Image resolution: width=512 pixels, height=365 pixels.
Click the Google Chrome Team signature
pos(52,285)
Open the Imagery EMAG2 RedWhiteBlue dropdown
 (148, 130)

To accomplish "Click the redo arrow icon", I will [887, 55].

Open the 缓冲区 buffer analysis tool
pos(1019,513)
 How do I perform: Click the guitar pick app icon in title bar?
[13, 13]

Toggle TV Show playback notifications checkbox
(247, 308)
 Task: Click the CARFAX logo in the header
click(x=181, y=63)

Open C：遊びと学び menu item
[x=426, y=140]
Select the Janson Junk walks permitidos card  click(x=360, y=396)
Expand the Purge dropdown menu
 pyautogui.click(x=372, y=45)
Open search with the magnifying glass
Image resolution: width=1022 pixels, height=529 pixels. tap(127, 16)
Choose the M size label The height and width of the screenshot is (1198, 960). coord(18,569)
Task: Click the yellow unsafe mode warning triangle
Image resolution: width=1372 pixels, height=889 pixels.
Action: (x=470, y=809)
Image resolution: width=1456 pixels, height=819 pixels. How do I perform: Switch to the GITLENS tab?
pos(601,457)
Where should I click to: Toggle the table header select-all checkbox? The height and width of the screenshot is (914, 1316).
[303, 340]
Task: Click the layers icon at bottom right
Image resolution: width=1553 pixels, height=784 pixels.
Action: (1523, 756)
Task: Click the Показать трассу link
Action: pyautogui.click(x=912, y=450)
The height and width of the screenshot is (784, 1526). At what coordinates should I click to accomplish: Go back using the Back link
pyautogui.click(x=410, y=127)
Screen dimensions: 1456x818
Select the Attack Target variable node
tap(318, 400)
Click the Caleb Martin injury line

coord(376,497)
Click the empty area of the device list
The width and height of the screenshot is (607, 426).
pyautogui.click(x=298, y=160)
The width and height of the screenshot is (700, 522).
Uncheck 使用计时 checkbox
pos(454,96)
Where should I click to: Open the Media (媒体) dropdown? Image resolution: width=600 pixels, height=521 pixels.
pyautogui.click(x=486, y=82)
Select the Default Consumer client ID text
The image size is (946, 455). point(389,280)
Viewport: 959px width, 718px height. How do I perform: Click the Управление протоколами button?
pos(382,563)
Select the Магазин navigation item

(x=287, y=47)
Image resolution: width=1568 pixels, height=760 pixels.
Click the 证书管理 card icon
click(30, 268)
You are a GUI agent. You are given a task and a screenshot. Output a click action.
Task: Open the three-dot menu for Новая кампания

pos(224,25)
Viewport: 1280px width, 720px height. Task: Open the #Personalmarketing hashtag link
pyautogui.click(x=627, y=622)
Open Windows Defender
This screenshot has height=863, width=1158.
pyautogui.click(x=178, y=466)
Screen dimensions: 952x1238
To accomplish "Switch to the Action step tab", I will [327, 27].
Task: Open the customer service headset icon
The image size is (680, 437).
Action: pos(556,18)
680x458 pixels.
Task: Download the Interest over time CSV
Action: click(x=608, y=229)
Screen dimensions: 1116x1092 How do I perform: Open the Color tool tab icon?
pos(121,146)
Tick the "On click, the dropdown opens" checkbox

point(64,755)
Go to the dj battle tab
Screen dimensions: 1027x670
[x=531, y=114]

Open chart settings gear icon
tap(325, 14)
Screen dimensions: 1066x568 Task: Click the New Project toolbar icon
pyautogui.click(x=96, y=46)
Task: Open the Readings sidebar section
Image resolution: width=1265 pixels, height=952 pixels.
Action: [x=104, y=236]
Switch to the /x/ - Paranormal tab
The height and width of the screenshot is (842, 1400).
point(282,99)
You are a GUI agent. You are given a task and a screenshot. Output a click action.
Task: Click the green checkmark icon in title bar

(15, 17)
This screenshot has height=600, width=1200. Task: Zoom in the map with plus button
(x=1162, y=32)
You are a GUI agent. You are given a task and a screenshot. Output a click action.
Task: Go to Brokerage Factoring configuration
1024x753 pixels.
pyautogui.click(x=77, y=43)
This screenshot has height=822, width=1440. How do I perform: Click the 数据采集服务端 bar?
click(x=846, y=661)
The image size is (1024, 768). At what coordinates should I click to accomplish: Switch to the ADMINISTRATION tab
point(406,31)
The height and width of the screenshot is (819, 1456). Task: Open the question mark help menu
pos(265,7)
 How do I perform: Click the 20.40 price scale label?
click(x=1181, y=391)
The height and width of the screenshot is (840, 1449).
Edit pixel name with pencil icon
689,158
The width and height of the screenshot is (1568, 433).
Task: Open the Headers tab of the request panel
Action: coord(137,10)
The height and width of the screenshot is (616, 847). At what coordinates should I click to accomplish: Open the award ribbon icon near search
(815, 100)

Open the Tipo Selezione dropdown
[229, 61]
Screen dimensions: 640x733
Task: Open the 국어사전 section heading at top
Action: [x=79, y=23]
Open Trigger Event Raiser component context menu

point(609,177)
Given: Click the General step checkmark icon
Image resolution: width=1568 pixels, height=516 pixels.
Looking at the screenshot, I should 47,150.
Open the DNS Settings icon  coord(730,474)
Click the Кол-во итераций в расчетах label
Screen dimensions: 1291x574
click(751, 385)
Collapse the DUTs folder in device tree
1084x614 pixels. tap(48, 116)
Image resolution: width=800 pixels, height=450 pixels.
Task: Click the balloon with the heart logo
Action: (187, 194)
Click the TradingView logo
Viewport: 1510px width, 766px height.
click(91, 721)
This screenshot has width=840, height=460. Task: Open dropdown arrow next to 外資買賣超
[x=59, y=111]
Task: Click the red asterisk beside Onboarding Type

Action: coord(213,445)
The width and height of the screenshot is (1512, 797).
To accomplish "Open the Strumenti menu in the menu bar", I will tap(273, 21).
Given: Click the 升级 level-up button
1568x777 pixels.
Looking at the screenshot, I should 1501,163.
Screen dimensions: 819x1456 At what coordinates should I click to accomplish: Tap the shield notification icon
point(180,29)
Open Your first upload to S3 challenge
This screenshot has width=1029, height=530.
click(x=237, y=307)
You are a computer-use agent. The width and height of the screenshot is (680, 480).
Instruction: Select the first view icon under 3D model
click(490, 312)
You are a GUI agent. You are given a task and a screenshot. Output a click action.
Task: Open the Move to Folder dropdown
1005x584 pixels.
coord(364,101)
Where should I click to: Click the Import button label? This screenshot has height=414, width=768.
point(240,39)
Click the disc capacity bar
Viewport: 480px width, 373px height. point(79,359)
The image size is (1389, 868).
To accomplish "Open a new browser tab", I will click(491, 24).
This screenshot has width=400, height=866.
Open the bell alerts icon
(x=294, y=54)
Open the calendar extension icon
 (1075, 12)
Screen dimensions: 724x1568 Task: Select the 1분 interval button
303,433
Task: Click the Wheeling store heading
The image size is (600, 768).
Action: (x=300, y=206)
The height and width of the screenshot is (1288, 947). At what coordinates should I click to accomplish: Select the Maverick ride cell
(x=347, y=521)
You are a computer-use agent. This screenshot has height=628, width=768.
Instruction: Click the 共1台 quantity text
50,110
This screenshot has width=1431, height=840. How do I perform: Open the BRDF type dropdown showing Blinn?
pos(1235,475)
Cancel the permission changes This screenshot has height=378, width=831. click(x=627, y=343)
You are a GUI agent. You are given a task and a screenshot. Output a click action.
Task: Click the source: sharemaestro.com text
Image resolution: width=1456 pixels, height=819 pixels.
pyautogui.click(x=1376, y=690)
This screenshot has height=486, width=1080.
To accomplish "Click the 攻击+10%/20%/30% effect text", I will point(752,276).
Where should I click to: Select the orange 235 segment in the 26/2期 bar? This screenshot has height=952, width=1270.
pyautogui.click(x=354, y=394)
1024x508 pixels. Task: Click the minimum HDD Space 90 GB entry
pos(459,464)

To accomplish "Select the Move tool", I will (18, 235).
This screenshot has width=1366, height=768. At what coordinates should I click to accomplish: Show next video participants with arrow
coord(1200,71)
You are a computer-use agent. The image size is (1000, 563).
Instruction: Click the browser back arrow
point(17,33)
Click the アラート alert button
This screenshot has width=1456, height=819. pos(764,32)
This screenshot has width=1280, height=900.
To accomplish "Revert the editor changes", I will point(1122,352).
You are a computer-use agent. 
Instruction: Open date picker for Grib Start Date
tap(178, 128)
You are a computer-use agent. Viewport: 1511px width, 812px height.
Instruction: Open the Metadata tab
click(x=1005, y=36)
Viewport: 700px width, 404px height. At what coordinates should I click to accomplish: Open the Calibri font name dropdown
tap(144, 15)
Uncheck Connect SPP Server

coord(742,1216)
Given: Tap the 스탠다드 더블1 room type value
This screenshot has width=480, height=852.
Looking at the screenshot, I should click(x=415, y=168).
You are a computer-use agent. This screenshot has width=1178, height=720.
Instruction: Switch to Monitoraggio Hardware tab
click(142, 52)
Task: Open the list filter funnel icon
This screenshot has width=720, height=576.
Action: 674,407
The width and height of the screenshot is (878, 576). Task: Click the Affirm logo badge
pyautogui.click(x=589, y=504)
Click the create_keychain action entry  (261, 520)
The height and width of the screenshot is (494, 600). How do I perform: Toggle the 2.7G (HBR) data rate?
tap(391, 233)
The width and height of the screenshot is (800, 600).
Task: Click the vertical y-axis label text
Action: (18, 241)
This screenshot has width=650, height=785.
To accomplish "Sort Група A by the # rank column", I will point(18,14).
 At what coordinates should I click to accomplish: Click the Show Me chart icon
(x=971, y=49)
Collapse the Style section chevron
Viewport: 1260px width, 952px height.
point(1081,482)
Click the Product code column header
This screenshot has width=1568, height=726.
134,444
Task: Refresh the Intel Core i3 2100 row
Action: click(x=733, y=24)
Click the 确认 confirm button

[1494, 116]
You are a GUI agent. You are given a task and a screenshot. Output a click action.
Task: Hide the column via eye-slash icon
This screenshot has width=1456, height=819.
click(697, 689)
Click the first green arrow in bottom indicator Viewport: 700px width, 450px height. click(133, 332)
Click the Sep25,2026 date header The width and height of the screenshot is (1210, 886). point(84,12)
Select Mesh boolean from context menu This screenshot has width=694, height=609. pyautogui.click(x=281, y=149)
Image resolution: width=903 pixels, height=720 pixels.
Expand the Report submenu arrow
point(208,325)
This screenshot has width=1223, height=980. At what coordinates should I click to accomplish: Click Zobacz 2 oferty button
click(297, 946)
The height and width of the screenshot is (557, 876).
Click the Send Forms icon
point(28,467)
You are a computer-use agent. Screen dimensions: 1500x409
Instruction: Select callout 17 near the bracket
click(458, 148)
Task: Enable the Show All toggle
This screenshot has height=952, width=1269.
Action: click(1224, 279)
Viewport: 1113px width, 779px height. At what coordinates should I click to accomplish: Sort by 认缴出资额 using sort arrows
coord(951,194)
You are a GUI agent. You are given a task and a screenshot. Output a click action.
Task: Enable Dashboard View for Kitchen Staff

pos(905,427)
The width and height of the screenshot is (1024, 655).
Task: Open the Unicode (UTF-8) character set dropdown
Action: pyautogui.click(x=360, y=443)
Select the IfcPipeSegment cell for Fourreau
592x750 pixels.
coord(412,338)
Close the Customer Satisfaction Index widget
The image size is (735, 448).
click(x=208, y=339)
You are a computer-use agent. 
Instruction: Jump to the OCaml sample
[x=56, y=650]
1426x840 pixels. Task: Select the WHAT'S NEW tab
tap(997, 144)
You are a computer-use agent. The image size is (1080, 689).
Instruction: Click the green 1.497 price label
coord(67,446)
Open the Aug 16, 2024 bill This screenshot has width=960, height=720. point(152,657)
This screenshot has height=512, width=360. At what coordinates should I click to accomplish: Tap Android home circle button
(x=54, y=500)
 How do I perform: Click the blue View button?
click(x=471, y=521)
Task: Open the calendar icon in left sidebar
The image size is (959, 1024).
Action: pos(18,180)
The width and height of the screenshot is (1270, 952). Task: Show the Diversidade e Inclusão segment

------------

■ **Instructions for the task**:
Can you lay out the records as a numbered list, starting at the line that contains "Click the Product code column header" and ending at the line that contains "coord(951,194)", with blank lines left out?

■ **Reply to the exercise**:
1. Click the Product code column header
2. This screenshot has width=1568, height=726.
3. 134,444
4. Task: Refresh the Intel Core i3 2100 row
5. Action: click(x=733, y=24)
6. Click the 确认 confirm button
7. [1494, 116]
8. You are a GUI agent. You are given a task and a screenshot. Output a click action.
9. Task: Hide the column via eye-slash icon
10. This screenshot has width=1456, height=819.
11. click(697, 689)
12. Click the first green arrow in bottom indicator Viewport: 700px width, 450px height. click(133, 332)
13. Click the Sep25,2026 date header The width and height of the screenshot is (1210, 886). point(84,12)
14. Select Mesh boolean from context menu This screenshot has width=694, height=609. pyautogui.click(x=281, y=149)
15. Image resolution: width=903 pixels, height=720 pixels.
16. Expand the Report submenu arrow
17. point(208,325)
18. This screenshot has width=1223, height=980. At what coordinates should I click to accomplish: Click Zobacz 2 oferty button
19. click(297, 946)
20. The height and width of the screenshot is (557, 876).
21. Click the Send Forms icon
22. point(28,467)
23. You are a computer-use agent. Screen dimensions: 1500x409
24. Instruction: Select callout 17 near the bracket
25. click(458, 148)
26. Task: Enable the Show All toggle
27. This screenshot has height=952, width=1269.
28. Action: click(1224, 279)
29. Viewport: 1113px width, 779px height. At what coordinates should I click to accomplish: Sort by 认缴出资额 using sort arrows
30. coord(951,194)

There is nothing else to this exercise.